My best recommendation, if you can't change it to use a dictionary, is to either use a Linq expression:
var item1 = myArray.Where(x => x.Name == "Item1").FirstOrDefault();
or, make an extension method that uses a linq expression:
public static class CustomObjExtensions
{
public static CustomObj Get(this CustomObj[] Array, string Name)
{
Array.Where(x => x.Name == Name).FirstOrDefault();
}
}
then in your app:
var item2 = myArray.Get("Item2");
Note however that performance wouldn't be as good as using a dictionary, since behind the scenes .NET will just loop through the list until it finds a match, so if your list isn't going to change frequently, then you could just make a Dictionary instead.
I have two ideas:
1) I'm not sure you're aware but you can copy dictionary objects to an array like so:
Dictionary dict = new Dictionary();
dict.Add("tesT",40);
int[] myints = new int[dict.Count];
dict.Values.CopyTo(myints, 0);
This might allow you to use a Dictionary for everything while still keeping the output as an array.

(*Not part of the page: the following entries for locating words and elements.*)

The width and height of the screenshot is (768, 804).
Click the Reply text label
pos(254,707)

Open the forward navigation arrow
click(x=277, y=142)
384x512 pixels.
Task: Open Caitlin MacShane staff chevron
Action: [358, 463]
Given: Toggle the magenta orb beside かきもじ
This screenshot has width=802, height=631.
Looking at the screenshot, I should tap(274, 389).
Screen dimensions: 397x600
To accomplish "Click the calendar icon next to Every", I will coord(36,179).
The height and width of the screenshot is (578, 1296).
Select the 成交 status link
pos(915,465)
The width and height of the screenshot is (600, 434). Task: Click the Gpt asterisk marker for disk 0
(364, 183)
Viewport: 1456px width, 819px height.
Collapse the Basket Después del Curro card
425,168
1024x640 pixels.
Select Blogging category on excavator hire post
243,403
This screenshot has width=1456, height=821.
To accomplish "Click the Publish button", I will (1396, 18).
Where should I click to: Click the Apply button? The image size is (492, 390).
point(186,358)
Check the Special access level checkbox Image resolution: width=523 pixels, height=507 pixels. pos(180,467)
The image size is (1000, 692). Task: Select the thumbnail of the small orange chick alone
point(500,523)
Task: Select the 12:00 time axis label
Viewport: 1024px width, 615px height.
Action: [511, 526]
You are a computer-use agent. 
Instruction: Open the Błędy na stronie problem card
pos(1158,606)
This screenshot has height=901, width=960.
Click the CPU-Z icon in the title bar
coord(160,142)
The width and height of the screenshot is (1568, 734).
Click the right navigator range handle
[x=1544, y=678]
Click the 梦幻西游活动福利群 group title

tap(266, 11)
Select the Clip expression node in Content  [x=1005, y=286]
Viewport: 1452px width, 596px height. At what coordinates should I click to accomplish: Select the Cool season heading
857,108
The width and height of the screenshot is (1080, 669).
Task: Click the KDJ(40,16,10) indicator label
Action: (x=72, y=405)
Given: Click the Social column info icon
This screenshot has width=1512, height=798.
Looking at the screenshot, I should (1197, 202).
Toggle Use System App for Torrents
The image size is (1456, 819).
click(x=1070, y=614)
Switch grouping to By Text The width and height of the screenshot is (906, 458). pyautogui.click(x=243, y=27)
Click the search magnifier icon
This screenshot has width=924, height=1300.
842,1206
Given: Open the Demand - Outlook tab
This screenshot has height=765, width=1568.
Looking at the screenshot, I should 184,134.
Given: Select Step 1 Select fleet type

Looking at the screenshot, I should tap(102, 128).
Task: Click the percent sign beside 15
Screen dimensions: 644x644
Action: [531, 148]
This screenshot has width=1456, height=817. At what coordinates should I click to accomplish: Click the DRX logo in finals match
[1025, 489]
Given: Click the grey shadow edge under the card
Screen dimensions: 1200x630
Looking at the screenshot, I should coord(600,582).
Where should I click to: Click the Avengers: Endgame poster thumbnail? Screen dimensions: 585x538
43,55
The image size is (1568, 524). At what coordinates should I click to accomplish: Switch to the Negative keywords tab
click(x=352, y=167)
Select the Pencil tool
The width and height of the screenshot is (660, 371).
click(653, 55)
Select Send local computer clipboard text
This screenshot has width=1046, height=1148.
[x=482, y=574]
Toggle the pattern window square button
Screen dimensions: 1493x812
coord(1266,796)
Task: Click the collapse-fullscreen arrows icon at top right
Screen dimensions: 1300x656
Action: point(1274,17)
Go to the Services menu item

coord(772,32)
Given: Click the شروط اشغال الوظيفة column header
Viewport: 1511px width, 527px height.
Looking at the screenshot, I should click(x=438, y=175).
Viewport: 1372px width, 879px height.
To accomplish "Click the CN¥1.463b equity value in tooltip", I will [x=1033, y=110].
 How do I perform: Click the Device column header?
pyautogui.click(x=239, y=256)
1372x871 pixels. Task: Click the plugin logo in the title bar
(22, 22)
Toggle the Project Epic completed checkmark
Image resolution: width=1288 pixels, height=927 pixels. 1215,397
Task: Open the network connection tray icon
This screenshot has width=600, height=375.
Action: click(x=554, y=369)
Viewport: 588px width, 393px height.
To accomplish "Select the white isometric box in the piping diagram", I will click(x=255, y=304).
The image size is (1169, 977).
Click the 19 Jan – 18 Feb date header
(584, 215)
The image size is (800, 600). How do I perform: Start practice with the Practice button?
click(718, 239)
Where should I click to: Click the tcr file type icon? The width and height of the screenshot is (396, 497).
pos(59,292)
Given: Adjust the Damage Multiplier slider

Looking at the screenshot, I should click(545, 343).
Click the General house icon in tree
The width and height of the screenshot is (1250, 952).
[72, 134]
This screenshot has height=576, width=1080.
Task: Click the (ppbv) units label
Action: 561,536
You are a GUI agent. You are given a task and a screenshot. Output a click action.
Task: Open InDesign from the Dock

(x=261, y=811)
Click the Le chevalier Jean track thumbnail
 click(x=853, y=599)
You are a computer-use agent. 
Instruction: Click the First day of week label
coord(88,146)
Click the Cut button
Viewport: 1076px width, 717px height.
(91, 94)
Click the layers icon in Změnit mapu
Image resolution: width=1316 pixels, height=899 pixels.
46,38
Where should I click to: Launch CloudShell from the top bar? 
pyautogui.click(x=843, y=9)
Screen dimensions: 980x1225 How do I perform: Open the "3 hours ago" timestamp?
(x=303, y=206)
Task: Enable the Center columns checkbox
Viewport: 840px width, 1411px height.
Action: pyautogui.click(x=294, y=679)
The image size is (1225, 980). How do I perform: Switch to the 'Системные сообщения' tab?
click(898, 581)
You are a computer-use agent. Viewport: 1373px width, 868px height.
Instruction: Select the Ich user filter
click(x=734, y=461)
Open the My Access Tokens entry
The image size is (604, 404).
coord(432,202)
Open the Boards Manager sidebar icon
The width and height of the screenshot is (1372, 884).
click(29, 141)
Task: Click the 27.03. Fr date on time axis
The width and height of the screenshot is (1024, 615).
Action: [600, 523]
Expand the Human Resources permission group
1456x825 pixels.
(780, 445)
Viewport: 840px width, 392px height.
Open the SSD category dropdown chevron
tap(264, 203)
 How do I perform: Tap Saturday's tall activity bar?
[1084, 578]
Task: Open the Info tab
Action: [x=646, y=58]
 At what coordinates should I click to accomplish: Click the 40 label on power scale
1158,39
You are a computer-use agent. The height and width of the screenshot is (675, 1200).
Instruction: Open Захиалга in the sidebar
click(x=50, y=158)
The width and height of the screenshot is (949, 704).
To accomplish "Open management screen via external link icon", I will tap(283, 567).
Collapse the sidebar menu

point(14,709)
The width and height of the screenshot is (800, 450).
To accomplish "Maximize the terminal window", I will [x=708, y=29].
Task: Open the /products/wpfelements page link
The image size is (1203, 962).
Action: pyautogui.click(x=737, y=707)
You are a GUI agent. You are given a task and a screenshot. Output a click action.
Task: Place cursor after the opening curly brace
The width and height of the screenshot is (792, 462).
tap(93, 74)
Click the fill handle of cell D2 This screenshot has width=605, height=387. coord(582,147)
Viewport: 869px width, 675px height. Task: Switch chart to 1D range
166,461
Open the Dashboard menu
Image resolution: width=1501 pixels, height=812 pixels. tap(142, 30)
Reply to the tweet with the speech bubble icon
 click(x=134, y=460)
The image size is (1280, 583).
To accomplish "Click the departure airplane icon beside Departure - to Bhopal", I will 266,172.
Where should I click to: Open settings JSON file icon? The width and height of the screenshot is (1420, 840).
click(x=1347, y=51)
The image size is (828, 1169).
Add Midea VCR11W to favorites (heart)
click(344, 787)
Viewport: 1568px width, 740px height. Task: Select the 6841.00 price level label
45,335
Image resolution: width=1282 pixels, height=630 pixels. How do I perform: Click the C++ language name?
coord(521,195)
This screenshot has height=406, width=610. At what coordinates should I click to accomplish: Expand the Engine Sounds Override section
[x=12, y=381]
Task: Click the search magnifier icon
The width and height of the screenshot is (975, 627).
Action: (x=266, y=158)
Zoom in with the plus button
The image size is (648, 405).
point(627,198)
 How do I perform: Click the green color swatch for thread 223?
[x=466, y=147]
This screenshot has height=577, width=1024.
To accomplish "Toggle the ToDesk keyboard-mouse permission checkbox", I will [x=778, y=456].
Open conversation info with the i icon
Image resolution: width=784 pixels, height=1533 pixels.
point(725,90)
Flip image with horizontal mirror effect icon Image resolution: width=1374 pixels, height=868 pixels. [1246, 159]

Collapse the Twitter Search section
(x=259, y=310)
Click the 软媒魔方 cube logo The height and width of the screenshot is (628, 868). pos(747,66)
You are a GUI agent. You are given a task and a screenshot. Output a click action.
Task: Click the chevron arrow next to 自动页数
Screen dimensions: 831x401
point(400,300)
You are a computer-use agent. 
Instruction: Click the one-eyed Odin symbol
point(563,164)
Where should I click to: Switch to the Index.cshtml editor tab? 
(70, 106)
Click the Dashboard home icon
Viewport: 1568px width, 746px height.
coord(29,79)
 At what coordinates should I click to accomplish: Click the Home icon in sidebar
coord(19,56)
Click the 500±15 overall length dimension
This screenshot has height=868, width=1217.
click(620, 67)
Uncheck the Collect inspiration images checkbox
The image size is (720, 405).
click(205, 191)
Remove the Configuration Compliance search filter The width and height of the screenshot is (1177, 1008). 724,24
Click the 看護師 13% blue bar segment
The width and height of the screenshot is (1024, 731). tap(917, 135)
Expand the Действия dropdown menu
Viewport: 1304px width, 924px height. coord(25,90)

2) You could also actually create a DataTable programmatically if that's the exact functionality you want:
DataTable dt = new DataTable();
DataColumn dc1 = new DataColumn("ID", typeof(int));
DataColumn dc2 = new DataColumn("Name", typeof(string));
dt.Columns.Add(dc1);
dt.Columns.Add(dc2);
DataRow row = dt.NewRow();
row["ID"] = 100;
row["Name"] = "Test";
dt.Rows.Add(row);
You could also create this outside of the method so you don't have to make the table over again every time.